A Savenia Labs Rated GE Microwave for our winner

A Savenia Labs Rated GE Microwave for our winner

Savenia Labs is proud to announce the first winner of our Vampire Power Contest.  We asked if you could guess the difference in vampire power usage between the best and worst microwaves on the market in the US (among the top 20 most popular).  Guesses were all over the place – from as low as a few percent up to our winner’s guess of 72%.  And even that was quite short.  The actual answer?  A whopping 433%.

We reported a few weeks ago that the clock on your microwave could cost you $30 over the microwave’s lifetime.  By purchasing an energy efficient microwave you could cut that bill substantially.  Added together with all your household appliances, vampire energy costs the average Marylander almost $200 per year.  Make sure you check Savenia Labs’ Energy Ratings, available this fall, before you buy to know which microwaves and other appliances help you save money.

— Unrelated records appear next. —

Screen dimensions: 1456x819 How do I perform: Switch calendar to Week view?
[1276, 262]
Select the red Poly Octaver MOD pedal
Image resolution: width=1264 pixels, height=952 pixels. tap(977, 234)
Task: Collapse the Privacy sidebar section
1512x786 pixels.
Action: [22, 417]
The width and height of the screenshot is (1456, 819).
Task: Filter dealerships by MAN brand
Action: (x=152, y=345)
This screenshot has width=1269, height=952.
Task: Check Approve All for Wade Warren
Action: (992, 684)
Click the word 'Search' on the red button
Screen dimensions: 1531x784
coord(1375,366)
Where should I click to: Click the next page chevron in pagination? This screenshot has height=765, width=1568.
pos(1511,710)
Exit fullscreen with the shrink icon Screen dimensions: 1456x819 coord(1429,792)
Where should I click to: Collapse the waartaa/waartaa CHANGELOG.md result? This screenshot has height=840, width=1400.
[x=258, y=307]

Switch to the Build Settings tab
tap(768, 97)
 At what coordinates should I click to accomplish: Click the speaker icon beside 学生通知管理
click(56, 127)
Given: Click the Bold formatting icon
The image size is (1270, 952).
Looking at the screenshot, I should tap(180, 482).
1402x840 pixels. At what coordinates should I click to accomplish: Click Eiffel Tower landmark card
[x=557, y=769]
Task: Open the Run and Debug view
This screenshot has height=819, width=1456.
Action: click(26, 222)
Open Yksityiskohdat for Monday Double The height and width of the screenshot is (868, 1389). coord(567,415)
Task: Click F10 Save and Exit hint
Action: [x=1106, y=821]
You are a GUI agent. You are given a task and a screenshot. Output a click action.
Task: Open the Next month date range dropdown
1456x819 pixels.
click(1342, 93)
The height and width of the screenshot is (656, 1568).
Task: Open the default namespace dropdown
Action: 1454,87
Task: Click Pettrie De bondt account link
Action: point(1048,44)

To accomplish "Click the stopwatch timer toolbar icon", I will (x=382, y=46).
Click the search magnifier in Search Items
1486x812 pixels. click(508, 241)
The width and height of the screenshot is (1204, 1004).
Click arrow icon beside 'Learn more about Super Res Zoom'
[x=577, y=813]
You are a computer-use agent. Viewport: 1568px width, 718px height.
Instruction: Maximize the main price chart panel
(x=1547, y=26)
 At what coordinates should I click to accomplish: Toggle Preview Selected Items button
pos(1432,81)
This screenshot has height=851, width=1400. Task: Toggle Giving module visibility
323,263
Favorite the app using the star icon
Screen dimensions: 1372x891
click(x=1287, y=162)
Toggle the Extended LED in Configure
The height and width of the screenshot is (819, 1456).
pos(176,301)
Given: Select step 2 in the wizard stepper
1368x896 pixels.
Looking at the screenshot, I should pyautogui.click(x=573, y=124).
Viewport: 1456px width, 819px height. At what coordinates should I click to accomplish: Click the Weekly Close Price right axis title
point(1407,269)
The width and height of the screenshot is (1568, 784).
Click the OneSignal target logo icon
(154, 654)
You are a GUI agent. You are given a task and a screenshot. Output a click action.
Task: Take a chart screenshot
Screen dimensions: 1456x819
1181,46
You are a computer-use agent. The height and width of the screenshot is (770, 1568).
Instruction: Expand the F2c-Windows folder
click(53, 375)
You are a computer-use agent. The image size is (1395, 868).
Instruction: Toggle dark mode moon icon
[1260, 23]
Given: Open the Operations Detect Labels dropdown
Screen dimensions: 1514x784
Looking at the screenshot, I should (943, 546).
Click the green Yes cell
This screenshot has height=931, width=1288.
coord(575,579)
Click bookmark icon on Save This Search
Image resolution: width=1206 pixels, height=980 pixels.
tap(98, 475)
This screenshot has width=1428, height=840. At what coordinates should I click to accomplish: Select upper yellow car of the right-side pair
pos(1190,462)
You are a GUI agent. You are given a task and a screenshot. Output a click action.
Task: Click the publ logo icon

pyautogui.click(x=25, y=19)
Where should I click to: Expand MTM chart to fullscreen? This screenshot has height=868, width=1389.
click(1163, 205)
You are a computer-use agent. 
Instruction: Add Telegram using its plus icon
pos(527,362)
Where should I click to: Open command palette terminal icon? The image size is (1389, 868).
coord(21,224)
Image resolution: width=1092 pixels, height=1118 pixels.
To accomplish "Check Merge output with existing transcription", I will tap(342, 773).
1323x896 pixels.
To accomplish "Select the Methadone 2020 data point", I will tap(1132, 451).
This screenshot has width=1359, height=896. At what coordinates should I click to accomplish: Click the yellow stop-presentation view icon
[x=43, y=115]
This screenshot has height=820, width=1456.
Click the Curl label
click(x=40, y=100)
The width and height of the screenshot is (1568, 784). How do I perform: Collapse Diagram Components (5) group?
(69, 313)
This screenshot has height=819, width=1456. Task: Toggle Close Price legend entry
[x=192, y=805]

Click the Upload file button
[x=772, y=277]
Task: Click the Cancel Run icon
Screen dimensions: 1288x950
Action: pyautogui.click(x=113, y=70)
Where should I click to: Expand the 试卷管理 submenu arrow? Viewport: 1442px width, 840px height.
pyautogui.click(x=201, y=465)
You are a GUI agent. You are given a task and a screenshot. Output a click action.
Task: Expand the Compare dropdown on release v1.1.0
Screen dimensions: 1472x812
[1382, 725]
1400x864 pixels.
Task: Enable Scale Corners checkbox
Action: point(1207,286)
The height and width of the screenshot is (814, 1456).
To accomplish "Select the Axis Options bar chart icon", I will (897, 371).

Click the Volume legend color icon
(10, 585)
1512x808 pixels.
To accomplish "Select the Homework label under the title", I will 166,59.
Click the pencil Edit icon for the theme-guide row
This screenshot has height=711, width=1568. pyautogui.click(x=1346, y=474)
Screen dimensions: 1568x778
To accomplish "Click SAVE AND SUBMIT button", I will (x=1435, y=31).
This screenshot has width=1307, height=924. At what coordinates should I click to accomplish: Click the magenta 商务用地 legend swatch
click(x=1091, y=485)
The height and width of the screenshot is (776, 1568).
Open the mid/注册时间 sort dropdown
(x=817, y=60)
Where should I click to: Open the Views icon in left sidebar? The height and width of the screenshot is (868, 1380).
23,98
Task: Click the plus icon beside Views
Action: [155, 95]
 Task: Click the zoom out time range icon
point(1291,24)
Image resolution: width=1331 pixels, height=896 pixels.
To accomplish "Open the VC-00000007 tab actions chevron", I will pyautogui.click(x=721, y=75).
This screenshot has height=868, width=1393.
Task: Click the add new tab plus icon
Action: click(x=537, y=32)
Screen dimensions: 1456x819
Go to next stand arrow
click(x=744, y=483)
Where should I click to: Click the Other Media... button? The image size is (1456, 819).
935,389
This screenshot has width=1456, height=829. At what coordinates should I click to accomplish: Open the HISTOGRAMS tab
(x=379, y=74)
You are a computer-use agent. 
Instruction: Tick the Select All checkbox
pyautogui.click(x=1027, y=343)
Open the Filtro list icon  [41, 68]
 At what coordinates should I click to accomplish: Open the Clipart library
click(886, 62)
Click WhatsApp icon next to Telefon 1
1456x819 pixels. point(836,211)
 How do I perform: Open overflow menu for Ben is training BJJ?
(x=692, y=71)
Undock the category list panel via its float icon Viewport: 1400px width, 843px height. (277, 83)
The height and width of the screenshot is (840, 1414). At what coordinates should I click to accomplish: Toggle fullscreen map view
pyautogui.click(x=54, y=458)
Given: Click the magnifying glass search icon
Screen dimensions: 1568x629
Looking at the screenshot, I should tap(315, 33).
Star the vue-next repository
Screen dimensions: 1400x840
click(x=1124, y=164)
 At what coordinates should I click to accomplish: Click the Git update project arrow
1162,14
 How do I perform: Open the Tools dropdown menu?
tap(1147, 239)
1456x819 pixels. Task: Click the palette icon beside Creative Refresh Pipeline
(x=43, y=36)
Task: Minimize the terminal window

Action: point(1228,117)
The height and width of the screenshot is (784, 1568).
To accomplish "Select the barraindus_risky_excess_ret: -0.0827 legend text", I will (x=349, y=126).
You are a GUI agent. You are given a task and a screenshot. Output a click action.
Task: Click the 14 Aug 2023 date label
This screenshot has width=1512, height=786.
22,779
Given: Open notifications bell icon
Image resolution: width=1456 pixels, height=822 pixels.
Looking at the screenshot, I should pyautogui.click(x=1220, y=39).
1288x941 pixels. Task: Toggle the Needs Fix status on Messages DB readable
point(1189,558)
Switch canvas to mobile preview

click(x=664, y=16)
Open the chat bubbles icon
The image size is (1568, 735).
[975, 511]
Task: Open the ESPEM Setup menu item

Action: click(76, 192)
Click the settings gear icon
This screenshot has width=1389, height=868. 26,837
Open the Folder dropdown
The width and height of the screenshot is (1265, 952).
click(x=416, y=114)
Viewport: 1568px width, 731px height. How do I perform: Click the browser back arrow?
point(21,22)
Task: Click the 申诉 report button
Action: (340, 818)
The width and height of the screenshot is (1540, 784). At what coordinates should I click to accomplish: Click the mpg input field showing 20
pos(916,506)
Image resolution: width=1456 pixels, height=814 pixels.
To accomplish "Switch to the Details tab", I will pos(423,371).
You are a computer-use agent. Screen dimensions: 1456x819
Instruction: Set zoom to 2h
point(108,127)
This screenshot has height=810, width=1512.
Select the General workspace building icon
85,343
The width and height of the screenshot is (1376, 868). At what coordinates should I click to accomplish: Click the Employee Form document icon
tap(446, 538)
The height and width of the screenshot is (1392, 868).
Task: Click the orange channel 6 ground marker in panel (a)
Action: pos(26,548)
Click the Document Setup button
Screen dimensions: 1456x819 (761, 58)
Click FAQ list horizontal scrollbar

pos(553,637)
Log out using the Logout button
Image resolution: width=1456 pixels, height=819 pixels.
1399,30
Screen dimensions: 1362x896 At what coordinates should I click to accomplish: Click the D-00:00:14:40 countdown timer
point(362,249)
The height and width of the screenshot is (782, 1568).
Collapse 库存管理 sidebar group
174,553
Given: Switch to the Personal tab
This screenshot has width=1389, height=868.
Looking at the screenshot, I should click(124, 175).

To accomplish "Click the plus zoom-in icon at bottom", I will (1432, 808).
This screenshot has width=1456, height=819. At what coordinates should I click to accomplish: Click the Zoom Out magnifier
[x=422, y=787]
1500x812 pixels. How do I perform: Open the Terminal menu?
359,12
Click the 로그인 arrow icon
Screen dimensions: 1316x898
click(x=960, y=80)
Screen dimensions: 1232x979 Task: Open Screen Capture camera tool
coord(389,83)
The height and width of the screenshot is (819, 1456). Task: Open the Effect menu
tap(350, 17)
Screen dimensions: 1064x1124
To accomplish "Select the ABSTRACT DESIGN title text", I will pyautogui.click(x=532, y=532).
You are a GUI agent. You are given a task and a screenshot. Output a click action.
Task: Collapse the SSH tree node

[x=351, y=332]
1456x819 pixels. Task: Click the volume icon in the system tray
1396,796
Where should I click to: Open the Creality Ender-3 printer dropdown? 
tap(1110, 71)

When our contest winner picks up her Savenia Labs rated microwave, we’ll tell you a little more about her.  We thank everyone who entered this week’s contest and hope you’ll all enter next week for a chance to win another Savenia Labs rated appliance.

2 thoughts on “Announcing Our First Winner!

  1. I love this article because I still have my Amana microwave from when I was first married and use it daily whether plugged in or not. If it costs me roughly $30 over its lifetime, that would be $1 @ year, which I can afford. I get the picture with other appliances, but Amana created the first microwave convection oven, which I still own and use and it runs as a third oven when needed–I like to cook. It runs on microwave only, convection only or a combination of microwave and convection. What I love about my newer stove which pulls major energy, that on convection bake, I can cook 3 different foods that should have required 3 different temperatures and the convection reads the density of foods and cooks accordingly–this is the Electrolux oven and I love this oven. MFailor

  2. Thanks for your comment. We also used to have an original Amana microwave many years ago so we know how you feel. Most consumers now expect a microwave to last 6 years, so if you have kept that Amana for 30 years, at a minimum around $150 has gone to the vampires – and as technology has changed dramatically over that period – it may very well be much much more. The more important aspect is the power usage when you cook – this accounts for most of the energy and because it is an older unit there could be an exponentially larger bill here. If you’re interested in seeing how much – why not try a Kill-a-Watt or other energy sensing device and let us know what you come up with.